20th European Meeting on Hypertension
Monday, 21st June – Intensive blood pressure (BP) control did not reduce the rate of a composite outcome of major cardiovascular (CV) events in high-risk patients with type 2 diabetes mellitus (DM), according to the Action to Control Cardiovascular Risk in Diabetes (ACCORD; NCT00000620) BP Trial. However, intensive BP control correlated with reductions in the rate of total stroke and nonfatal stroke. Richard H. Grimm, MD, PhD, Berman Center for Clinical Research, Minneapolis, MN, presented new findings from the ACCORD BP Trial at the European Society of Hypertension Annual Meeting in Oslo, Norway.
The ACCORD BP Trial included 4733 patients with stable type 2 DM > 3 months (average duration 10 years) who were considered to be at high risk for CVD (defined as clinical or subclinical disease or ≥ 2 CV risk factors, in addition to DM). Patients were randomized to receive either intensive therapy (n=2362) (initial 2-drug therapy of thiazide-type diuretic plus an angiotensin-converting enzyme inhibitor [ACEI], an angiotensin receptor blocker [ARB], or a β-blocker was recommended with drugs added or titrated at each visit in order to achieve a systolic BP of <120 mm Hg) or standard therapy (n=2371) (where therapy was modified based on BP readings in an effort to acheive target BP). The target systolic BP for the intensive therapy group was <120 mm Hg versus <140 mm Hg for the standard therapy group.
The primary outcome was the first occurrence of a major CV event (defined as nonfatal myocardial infarction [MI], nonfatal stroke, or CV death). Secondary outcomes included an expanded macrovascular outcome (defined as a combination of the primary outcome plus revascularization or hospitalization for congestive heart failure), major coronary disease events (defined as a combination of a fatal coronary event, a nonfatal MI, or unstable angina), hospitalization or death due to heart failure, all stroke, death from any cause, or death from CV causes.

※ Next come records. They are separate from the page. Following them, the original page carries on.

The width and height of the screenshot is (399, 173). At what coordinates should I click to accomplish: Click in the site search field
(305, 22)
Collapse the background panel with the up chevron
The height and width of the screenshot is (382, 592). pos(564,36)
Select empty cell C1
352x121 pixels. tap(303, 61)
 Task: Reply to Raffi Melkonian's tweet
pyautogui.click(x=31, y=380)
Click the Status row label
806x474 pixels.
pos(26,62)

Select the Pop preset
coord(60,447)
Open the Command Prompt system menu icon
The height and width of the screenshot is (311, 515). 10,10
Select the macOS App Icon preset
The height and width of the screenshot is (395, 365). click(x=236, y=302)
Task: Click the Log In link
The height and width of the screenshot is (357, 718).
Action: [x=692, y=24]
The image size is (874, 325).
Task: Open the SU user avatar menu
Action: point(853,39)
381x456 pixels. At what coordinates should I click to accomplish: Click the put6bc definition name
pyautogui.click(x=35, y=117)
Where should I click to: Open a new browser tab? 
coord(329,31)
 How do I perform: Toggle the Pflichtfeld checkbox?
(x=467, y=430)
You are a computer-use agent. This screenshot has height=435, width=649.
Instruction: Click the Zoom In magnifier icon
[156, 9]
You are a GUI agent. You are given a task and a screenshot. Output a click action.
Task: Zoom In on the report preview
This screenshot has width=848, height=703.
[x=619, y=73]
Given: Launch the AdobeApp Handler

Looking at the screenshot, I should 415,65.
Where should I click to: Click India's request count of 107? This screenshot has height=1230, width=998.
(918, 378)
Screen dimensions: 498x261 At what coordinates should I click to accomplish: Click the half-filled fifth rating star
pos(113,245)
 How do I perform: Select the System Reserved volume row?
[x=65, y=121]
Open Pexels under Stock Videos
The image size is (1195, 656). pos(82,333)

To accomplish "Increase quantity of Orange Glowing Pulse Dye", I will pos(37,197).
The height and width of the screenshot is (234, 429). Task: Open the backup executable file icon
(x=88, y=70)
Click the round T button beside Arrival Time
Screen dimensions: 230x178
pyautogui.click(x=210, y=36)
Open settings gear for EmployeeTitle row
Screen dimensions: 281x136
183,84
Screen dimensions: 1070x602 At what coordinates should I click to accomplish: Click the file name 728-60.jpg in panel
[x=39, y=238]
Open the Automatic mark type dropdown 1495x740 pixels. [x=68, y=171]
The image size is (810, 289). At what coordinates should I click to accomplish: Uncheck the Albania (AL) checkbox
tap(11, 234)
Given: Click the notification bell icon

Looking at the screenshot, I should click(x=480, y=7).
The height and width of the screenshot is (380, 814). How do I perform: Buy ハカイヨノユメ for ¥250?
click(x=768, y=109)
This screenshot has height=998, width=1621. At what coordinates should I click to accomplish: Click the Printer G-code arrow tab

The rate of serious adverse events, although infrequent, was significantly higher in those who were treated with intensive therapy compared with those who received standard therapy (3.3% vs 1.3%, respectively; p<0.0001). One year from study end, the mean systolic BP averaged 119.3 mm Hg versus 133.5 mm Hg for intensive and standard groups, respectively, amounting to a difference of 14.2 mm Hg.
The annual rate of the composite of fatal and nonfatal CV events was similar in both groups (1.87% vs 2.09% per year for standard therapy; p=0.20). There was no difference in death from any cause between the two groups.
Interestingly, the prespecified secondary outcomes of total stroke (p=0.01) and nonfatal stroke (p=0.03) were lower in the intensive therapy group. Based on these findings, the number needed to treat to lower systolic BP in order to prevent one stroke over 5 years would be 88. Interactions were also observed related to stroke rates and age (interaction p=0.13), CVD history (interaction p=0.94), baseline hemoglobin A1c (interaction p=0.008), and baseline diastolic BP (interaction p=0.10).
These results failed to demonstrate that lower target systolic BP (<120 mm Hg), through the use of intensive therapy, reduces the rate of fatal and nonfatal CV events (composite primary endpoint) in high-risk patients with type 2 DM. However, interesting data emerged regarding the secondary endpoints of total stroke and nonfatal stroke. These stroke related interactions merit further evaluation.
Further Reading:
The ACCORD Study Group. N Engl J Med 2010; published online ahead of print March 14, 2010.